● **PROBLEM TO SOLVE**: Within the lines below, find those that hold the string "Bros" and copy each one.

▶

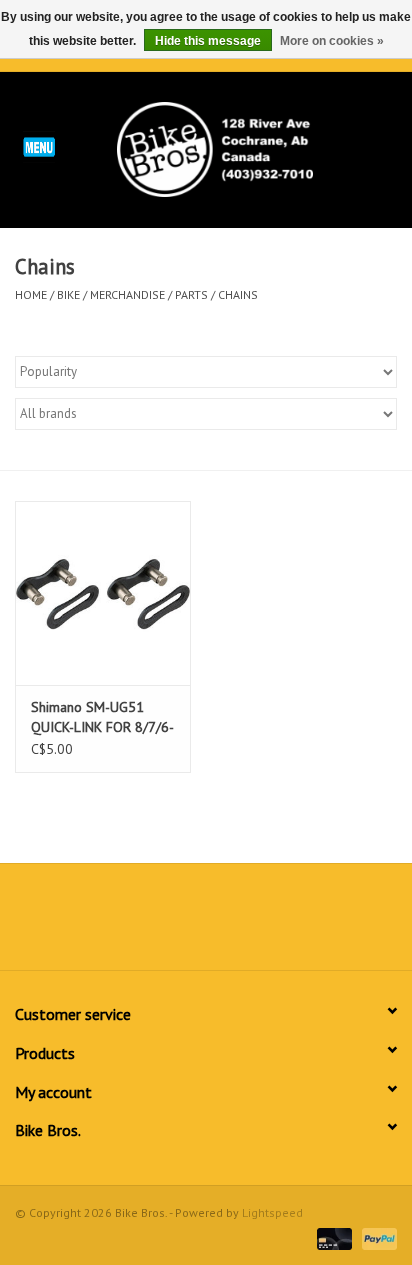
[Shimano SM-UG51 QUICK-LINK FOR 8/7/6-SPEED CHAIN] (103, 593)
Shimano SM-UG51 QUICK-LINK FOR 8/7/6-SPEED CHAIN (102, 717)
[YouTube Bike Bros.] (242, 924)
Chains (238, 294)
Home (31, 294)
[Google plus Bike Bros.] (206, 924)
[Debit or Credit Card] (332, 1237)
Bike (68, 294)
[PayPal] (376, 1237)
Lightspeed (272, 1212)
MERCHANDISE (127, 294)
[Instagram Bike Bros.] (278, 924)
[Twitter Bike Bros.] (170, 924)
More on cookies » (332, 41)
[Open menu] (39, 146)
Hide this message (208, 41)
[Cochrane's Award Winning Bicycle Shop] (245, 148)
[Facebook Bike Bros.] (134, 924)
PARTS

◀

● **RESPONSE BOX**:
[YouTube Bike Bros.] (242, 924)
[Google plus Bike Bros.] (206, 924)
[Instagram Bike Bros.] (278, 924)
[Twitter Bike Bros.] (170, 924)
[Facebook Bike Bros.] (134, 924)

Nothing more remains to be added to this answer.